There's no longer a guarantee that whatever filler programming a network might throw on in place of a canceled show wouldn't fare even worse. "If you slot in something brand-new, then you start from square one all over again. So it's the devil you know, or the devil you don't know," said Steve Kalb, svp, director of video investments at Mediahub. "If something comes on board that you like less, trying to find a remix on your package can be even harder."
Reruns, which used to be the go-to option when a show was pulled, have become kryptonite to audiences, which increases the pressure to stick with original content. "Because of the DVR, VOD and all these other options, putting a repeat out there is almost like putting test signals. The ratings aren't going to be good at all," said Lyle Schwartz, managing partner, GroupM.
However, these dead shows walking can generate some delayed viewing bumps in live-plus-7. In the season's fourth week, the most recent for which those numbers are available, The Player almost doubled its 18-49 rating, from 0.7 to 1.3. That's a bigger rating than a rerun or other filler programming would have provided.
But once audiences get wind that a show is officially canceled, those lifts will evaporate. "In a lot of homes these days, once people hear it's canceled, boom, they will just wipe it out of their DVRs," said Schwartz.

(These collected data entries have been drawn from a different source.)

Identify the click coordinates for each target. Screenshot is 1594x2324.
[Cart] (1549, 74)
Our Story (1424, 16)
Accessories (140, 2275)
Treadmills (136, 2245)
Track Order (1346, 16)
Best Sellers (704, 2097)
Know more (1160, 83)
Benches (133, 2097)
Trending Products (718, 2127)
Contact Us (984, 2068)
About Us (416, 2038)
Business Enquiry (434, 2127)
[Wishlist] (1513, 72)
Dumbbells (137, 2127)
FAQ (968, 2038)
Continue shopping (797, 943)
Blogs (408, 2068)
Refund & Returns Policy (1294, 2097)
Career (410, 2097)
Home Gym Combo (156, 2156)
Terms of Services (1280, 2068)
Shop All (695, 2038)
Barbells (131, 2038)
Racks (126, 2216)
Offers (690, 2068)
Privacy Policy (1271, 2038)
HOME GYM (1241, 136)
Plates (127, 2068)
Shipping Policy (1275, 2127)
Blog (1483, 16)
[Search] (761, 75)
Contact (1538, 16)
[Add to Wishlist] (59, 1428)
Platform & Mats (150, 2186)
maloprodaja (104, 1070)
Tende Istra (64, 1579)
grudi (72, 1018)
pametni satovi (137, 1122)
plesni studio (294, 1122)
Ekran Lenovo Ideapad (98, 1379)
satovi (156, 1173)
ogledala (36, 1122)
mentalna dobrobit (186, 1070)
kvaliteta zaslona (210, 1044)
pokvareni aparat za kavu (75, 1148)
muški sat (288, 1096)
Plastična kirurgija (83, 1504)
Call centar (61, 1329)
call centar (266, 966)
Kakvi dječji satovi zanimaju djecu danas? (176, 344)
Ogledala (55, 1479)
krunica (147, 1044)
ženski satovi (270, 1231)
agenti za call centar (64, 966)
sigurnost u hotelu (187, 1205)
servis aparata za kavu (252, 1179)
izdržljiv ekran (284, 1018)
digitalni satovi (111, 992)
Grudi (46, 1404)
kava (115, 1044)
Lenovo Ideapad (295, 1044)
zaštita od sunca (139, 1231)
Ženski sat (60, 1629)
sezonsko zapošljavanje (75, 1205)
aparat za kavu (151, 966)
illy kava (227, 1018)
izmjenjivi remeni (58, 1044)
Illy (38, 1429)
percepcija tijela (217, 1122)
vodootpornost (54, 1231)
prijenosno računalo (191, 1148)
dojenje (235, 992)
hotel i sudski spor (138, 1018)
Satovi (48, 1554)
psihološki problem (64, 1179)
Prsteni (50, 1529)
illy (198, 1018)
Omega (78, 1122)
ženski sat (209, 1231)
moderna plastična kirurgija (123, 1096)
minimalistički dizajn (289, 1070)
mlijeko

Given how many shows' seasons are now broken in half, with two uninterrupted runs separated by a lengthy midseason hiatus, the episode reductions allow the networks to conclude the runs during the fall (as was the case with Minority Report, where Fox had intended to air only 10 episodes in 2015). But that same no-repeats strategy—where midseason programs that in previous years could have been pressed into service have already been locked in to January or February premieres—also leaves networks with an empty bench if their schedule springs a leak. (One nonfactor in the networks' strategy: potential revenue from selling these 10-episode seasons to an SVOD like Netflix or an international market. Interest in "failed" shows will be nonexistent or minuscule, according to network execs.)
While Fox is already resigned to Minority Report's fate (episodes are now drawing less than 2 million total viewers), NBC is waiting on delayed viewing data before making a final decision about The Player, especially since now it is no longer airing against CBS' Thursday Night Football. Networks don't want to prematurely cancel in case the delayed viewing data indicate that audiences have discovered the show on other platforms. By not canceling anything—yet—they retain the rights to pick up the show down the road.
Yet despite fall's episode-trimming trend, it seems unlikely that networks will deviate too greatly from their standard 13-episode orders next season. Thirteen remains a key number for international deals, and a smaller order sends a shaky message to buyers. "They're basically telling us, 'We believe in it, but we're not 100 percent confident,'" said Schwartz. Plus if the show later turns out to be a hit, the network won't be able to produce additional episodes quickly enough to take advantage of that momentum.
However, buyers will have to factor in the broadcasters' sudden cancellation aversion when deciding about future ad buys. "We have a new series renewal prediction model, in which we do some statistical work to make our best guess as to which series have the best shots at being renewed," said Brian Hughes, svp, audience analytics practice lead, Magna Global. "This will definitely affect how we forecast ratings going into next year."